After raising more than $4 million for the campaign, Republican Terry Branstad has officially kicked off his bid for a sixth term as governor.
“It is an honor to serve as your governor, but there is more work to be done,” he said this evening during a campaign event in West Des Moines.
Branstad was Iowa’s youngest-ever governor when he was first elected in 1982. Now, at the age of 67, if he wins a sixth term, Branstad will hold the record as the nation’s longest-serving governor — surpassing George Clinton who served 21 years as New York’s governor. Branstad spoke earlier tonight to a crowd of supporters in West Des Moines.

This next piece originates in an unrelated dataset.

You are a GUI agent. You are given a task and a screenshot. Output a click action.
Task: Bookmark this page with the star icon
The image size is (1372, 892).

“I’m so proud of what we’ve accomplished so far, but we’ve only just begun,” said Branstad, who took the stage as a song by the “pop punk” band “Fall Out Boy” played.
Branstad promised to reduce the size of state government, cut taxes and improve educational opportunities for Iowans if voters give him another term in office.
“My commitment to job creation and opportunities for Iowa’s families drives me to say tonight that I intend to seek reelection as governor of this great state,” Branstad said.
AUDIO of event, 26:00
Branstad spoke of a “relentless commitment” to making Iowa more prosperous.
“I pledge to you tonight that I will continue to work hard always for a brighter future for all Iowans, a future we can build, we must build and we will build together,” Branstad said to conclude his short speech.
Tim Newman of Adair was there to support the governor.
“He did what he said he was going to do,” Newman said after the event. “I guess he’s a known quantity. You what you’re getting with Terry Branstad.”
Betty Orduna-Salisbury of Des Moines likes Branstad’s work ethic.
“He is competent and he’s experienced,” she said.
After tonight’s event, State Senator Jack Hatch — a Democrat from Des Moines who hopes to challenge Branstad’s reelection in November — said Branstad was guilty of “campaigning before governing” and offering “slogans before specifics.” The chairman of the Iowa Democratic Party said Branstad’s ideas will move Iowa “further into the past.” The chairman of the Iowa Republican Party — sometimes at odds with Branstad — also issued a statement, saying “there’s no stronger candidate than a five term incumbent Governor to have at the top of the Republican ticket this November.”